In the present study, we have demonstrated that in AA rats there is no direct relationship between the intensity of the neuroendocrine response to stress, as determined by plasma levels of corticosterone prior to inflammation, and the subsequent severity of inflammation. In fact, we have observed that the animals with a more robust corticosterone response after exposure to the LH test, which would be predicted by the hypothesis to have less inflammation, developed a more severe inflammation. Not only was the severity increased in the LH(-) group, but there was an earlier onset of inflammation which was apparent as early as day 10, when LH(+) animals showed no evidence of inflammation. The progress of inflammation in the LH(+) animals was identical to that in adjuvant-injected rats not exposed to the LH paradigm (data not shown). However, the increased severity of inflammation in the group which mounted the more robust response to stress is the opposite to that predicted by the hypothesis based on studies using different strains of inbred Lewis and Fischer rats [2, 5, 6]. A chronic deficiency in corticosterone secretion in the LH(-) rats cannot account for these results, since basal levels were not different between the LH(+) and the LH(-) groups.

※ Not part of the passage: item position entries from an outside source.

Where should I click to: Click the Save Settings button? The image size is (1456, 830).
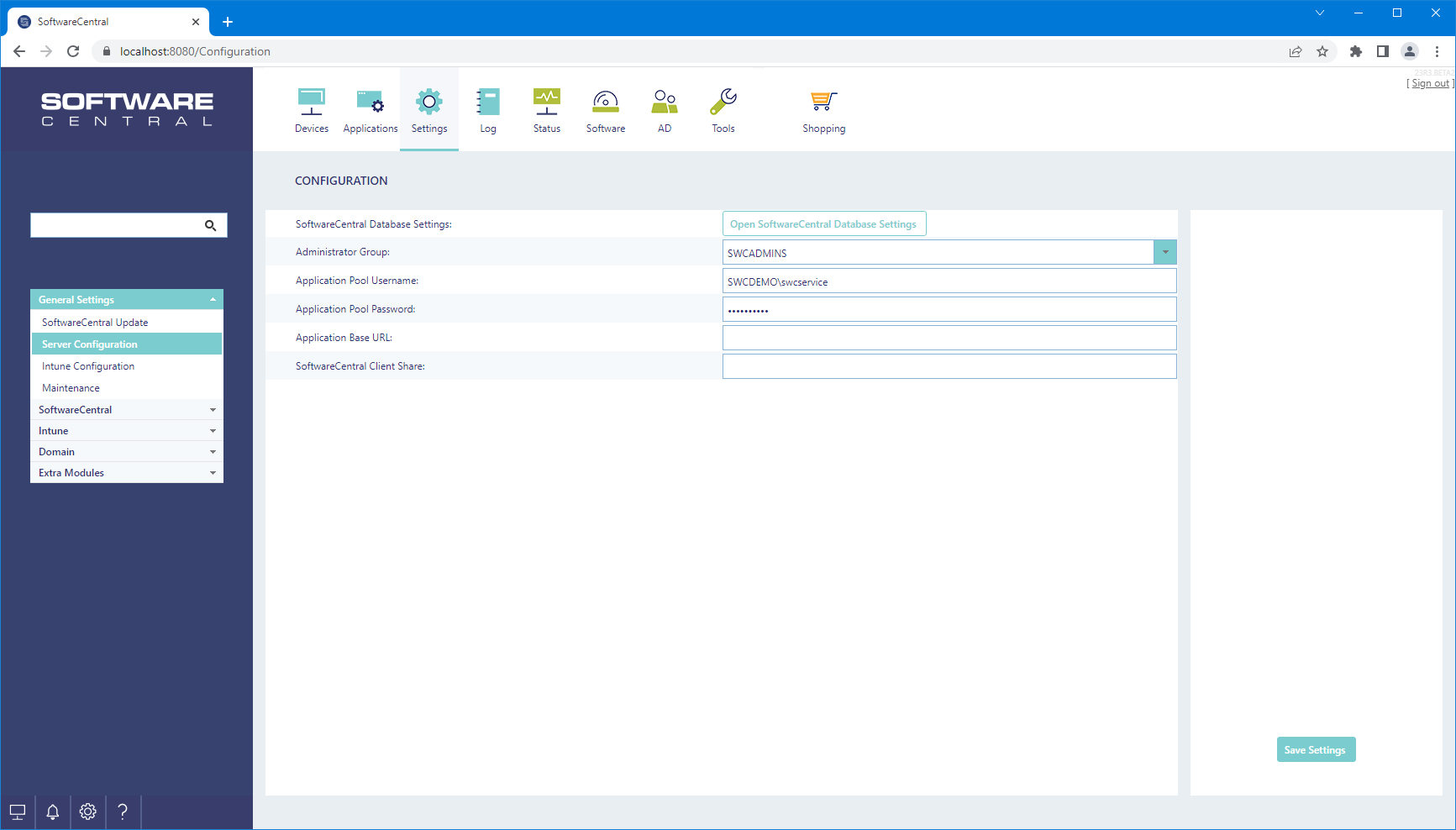(1315, 750)
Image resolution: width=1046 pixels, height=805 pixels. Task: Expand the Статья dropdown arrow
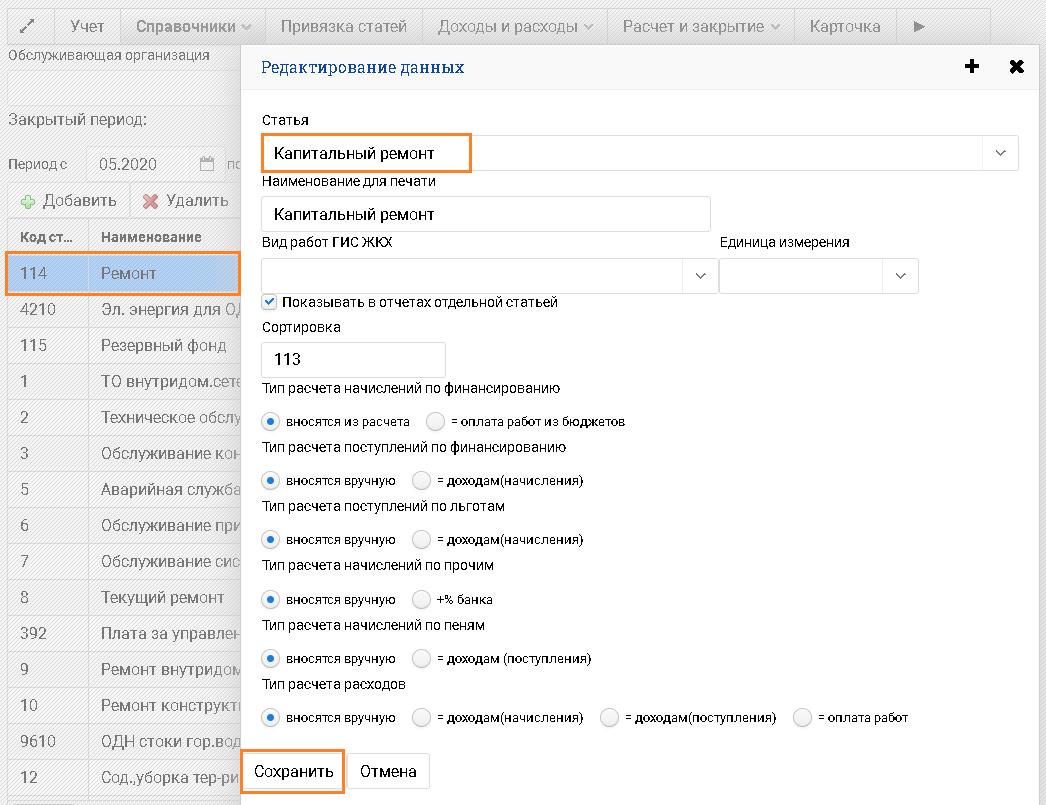pyautogui.click(x=1000, y=154)
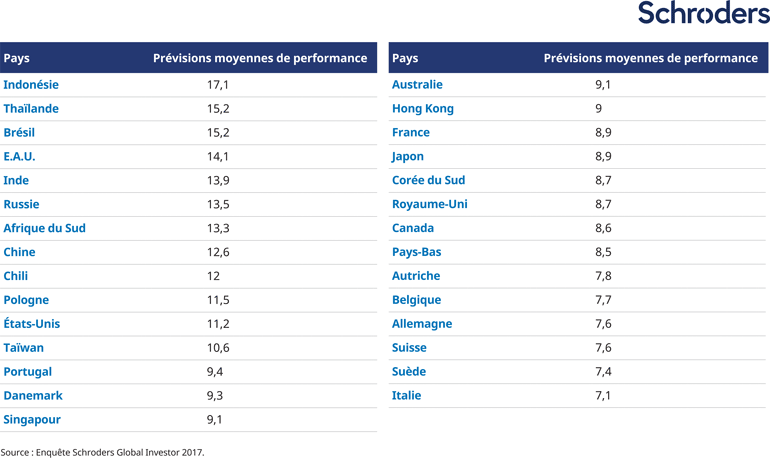Select the Royaume-Uni country name

pyautogui.click(x=430, y=204)
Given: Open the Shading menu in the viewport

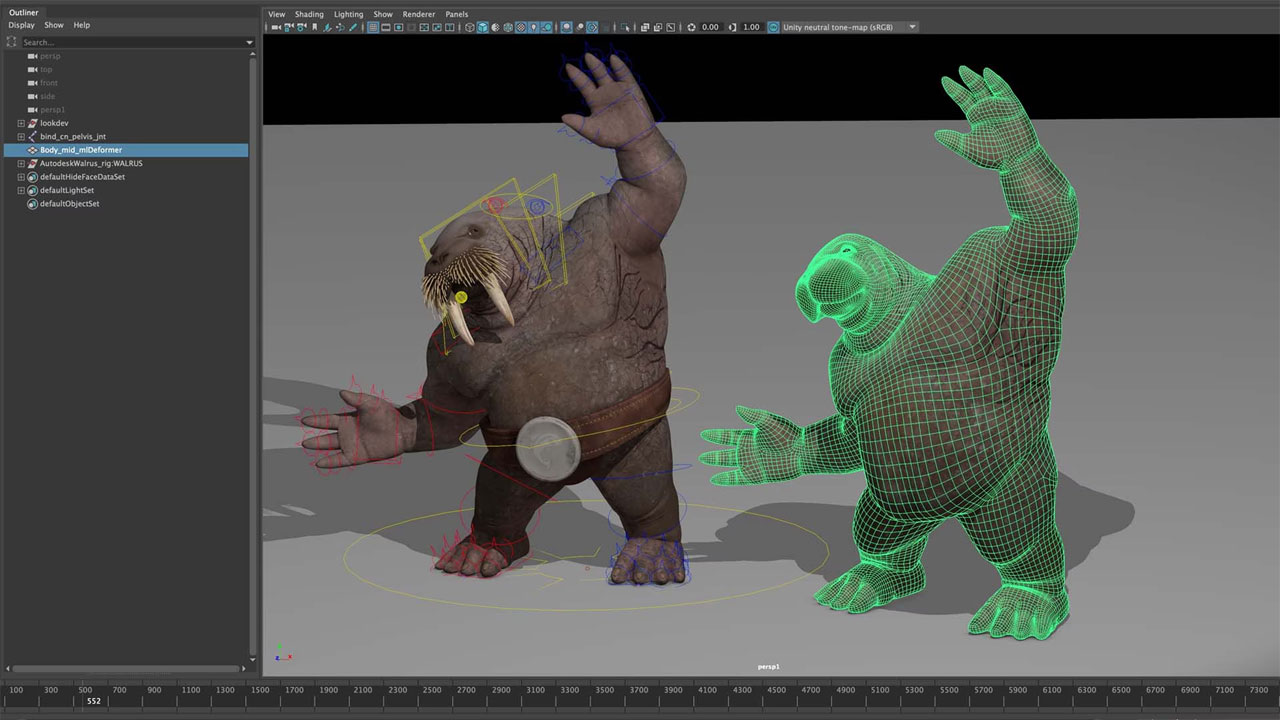Looking at the screenshot, I should coord(309,13).
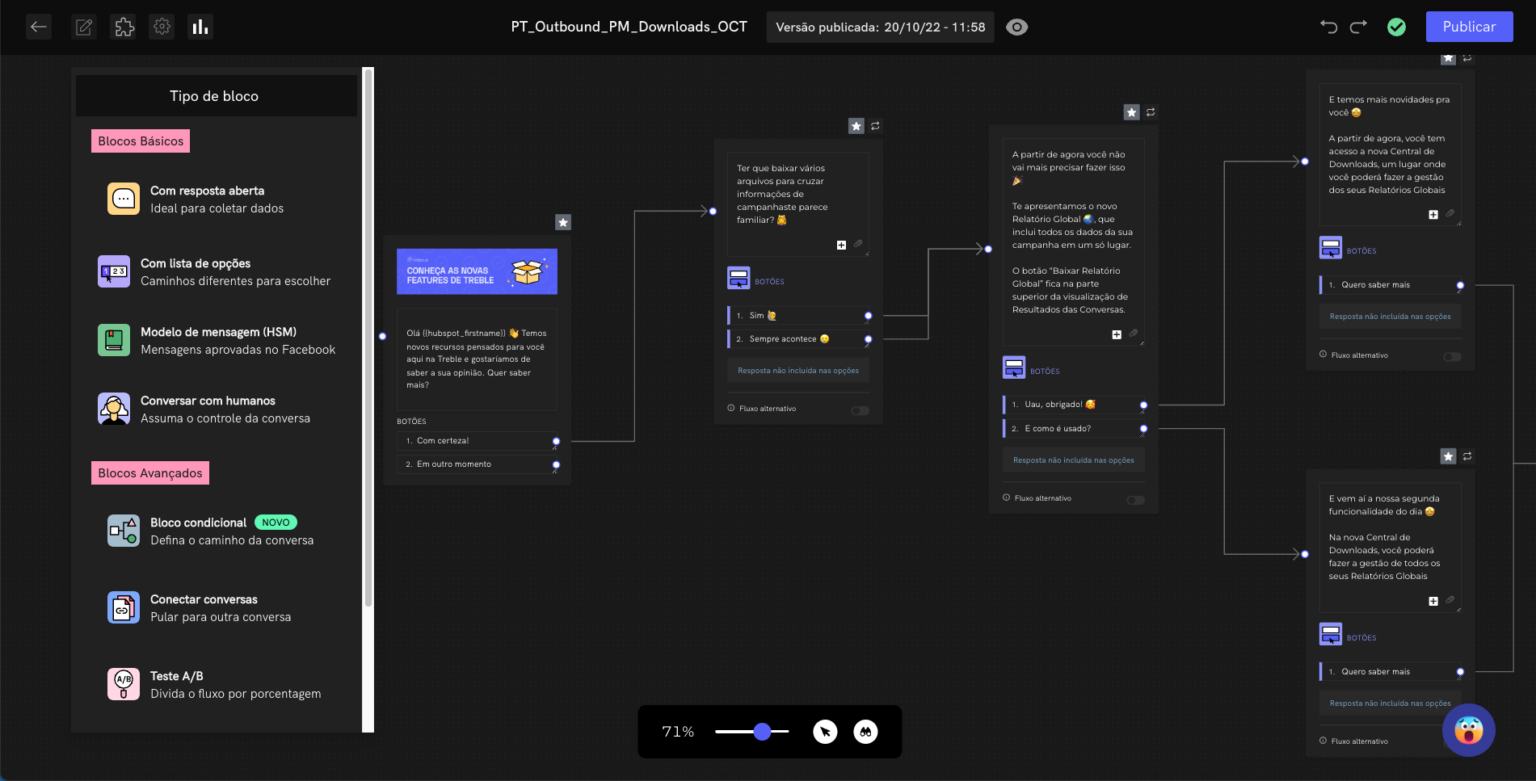The width and height of the screenshot is (1536, 781).
Task: Choose the 'Teste A/B' block
Action: click(177, 684)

The hypothesis that an attenuated neuroendocrine stress response increases susceptibility to inflammatory autoimmune disease has arisen mainly from observations relating the neuroendocrine response with susceptibility to inflammatory diseases in different inbred strains of animals, in particular the immature female Lewis vs Fischer strains [5, 18]. However, the relationship between the neuroendocrine response to stress and susceptibility to arthritis is less straightforward in adult rats. Both the type of stress and the strain of animal used appear to play a crucial role in susceptibility to disease. It has been reported that adult Lewis rats can perform poorly or similarly to the Fischer strain depending on the type of stressor [3, 1922]. We have shown that the CFY, Wistar and Sprague–Dawley strains can all mount robust neuroendocrine responses to either restraint or i.p. hypertonic saline administration, but the CFY strain is relatively resistant to AA whereas AA is readily induced in Wistar and Sprague–Dawley rats [23]. Furthermore, a very robust corticosterone response to stress does not protect the Piebald-Viral-Glaxo strain from AA [24], although it has been proposed that this robust response can protect this strain from EAE [25]. This discrepancy between the neuroendocrine response and susceptibility and/or severity has also been demonstrated in the Fischer rat. Both the conventional F344 and the germ-free (GF) F344 had equally robust corticosterone responses to interleukin-1{alpha} (IL-1{alpha}), yet the F344 rats were resistant to streptococcal cell wall-induced arthritis while the GF F344 rats were susceptible [26]. Within a single population of rats we have shown that despite a marked difference in corticosterone responsiveness to open field stress between the high and low emotive rats, there was no difference in the severity of inflammation when these animals went on to develop AA [8]. These data suggest that a robust HPA axis response to stress does not necessarily protect humans or rodents from the onset or severity of inflammatory disease.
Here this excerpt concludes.